------ SUPPLIED MATERIAL ------

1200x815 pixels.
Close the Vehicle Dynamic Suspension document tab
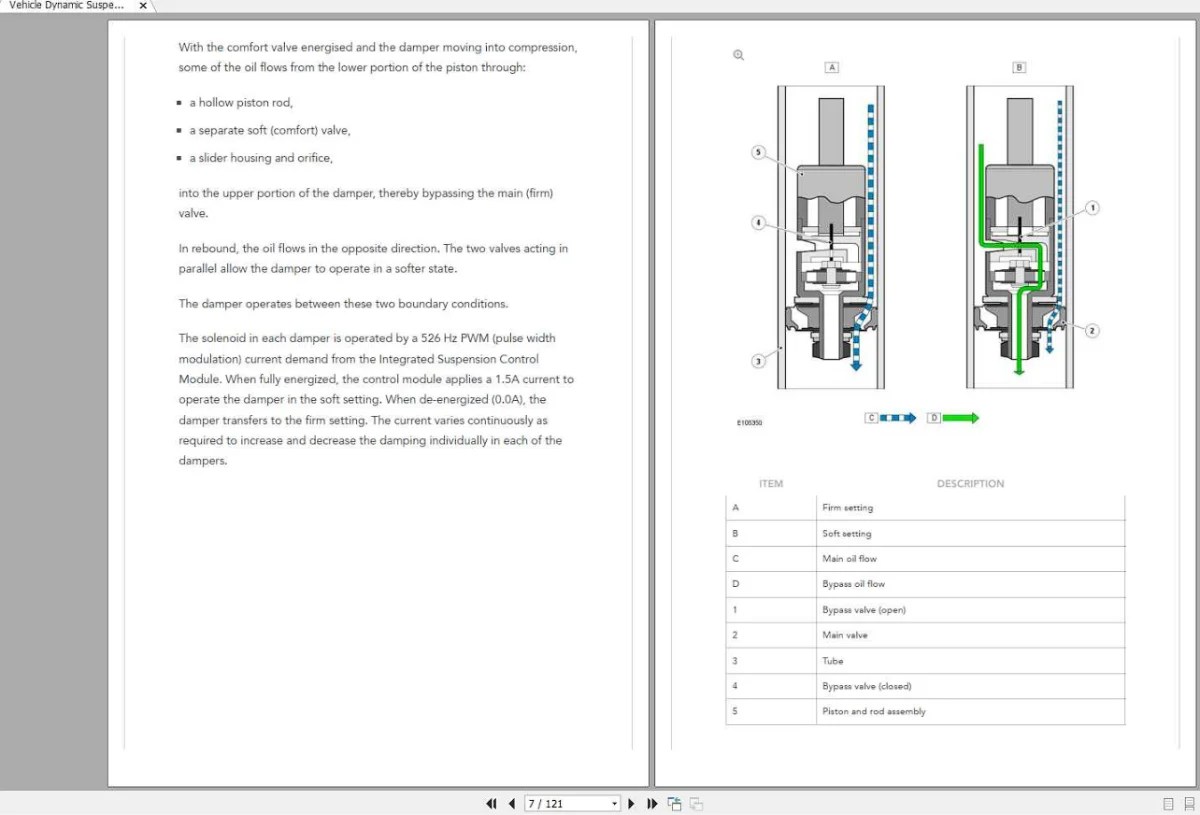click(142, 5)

------
------ SUPPLIED MATERIAL ------

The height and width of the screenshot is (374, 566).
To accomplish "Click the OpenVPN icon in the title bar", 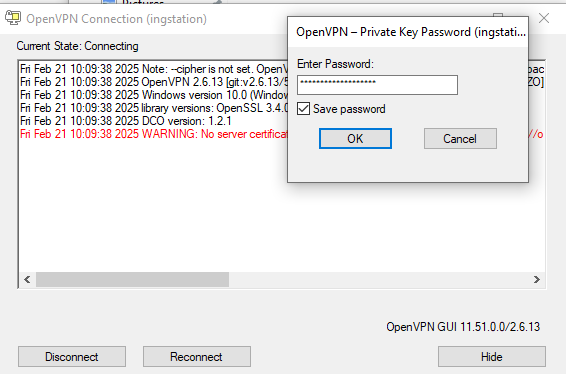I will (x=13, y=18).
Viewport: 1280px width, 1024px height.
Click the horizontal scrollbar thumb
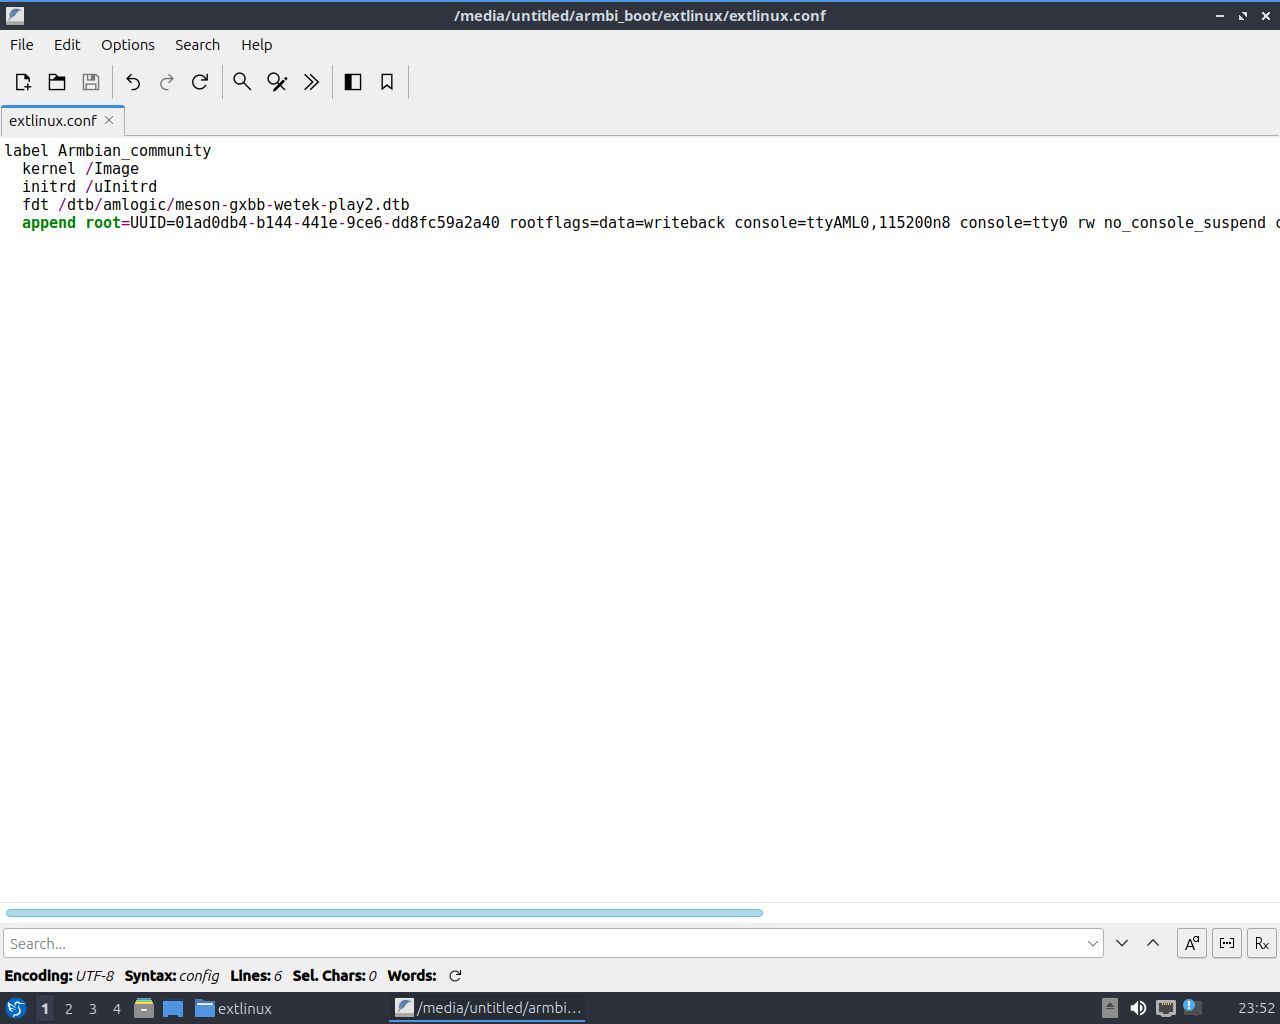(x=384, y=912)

------
------ SUPPLIED MATERIAL ------

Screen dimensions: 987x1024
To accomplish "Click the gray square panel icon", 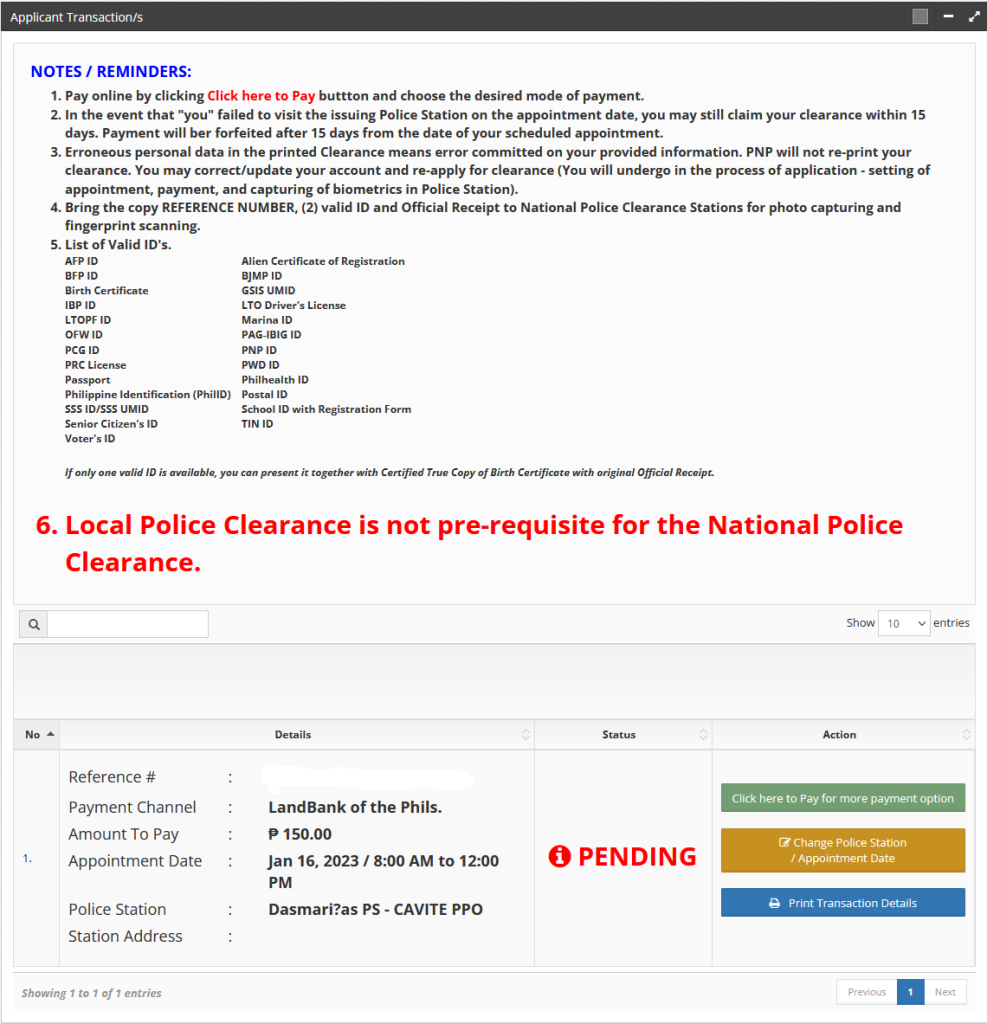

------

__ABOUT THIS EXERCISE__. Only the lines between the one with "Screen dimensions: 987x1024" and the one with "the gray square", those two included, get copied from the material above. Keep it exact and free of pictures.

__RESPONSE TO THIS TASK__.
Screen dimensions: 987x1024
To accomplish "Click the gray square panel icon", 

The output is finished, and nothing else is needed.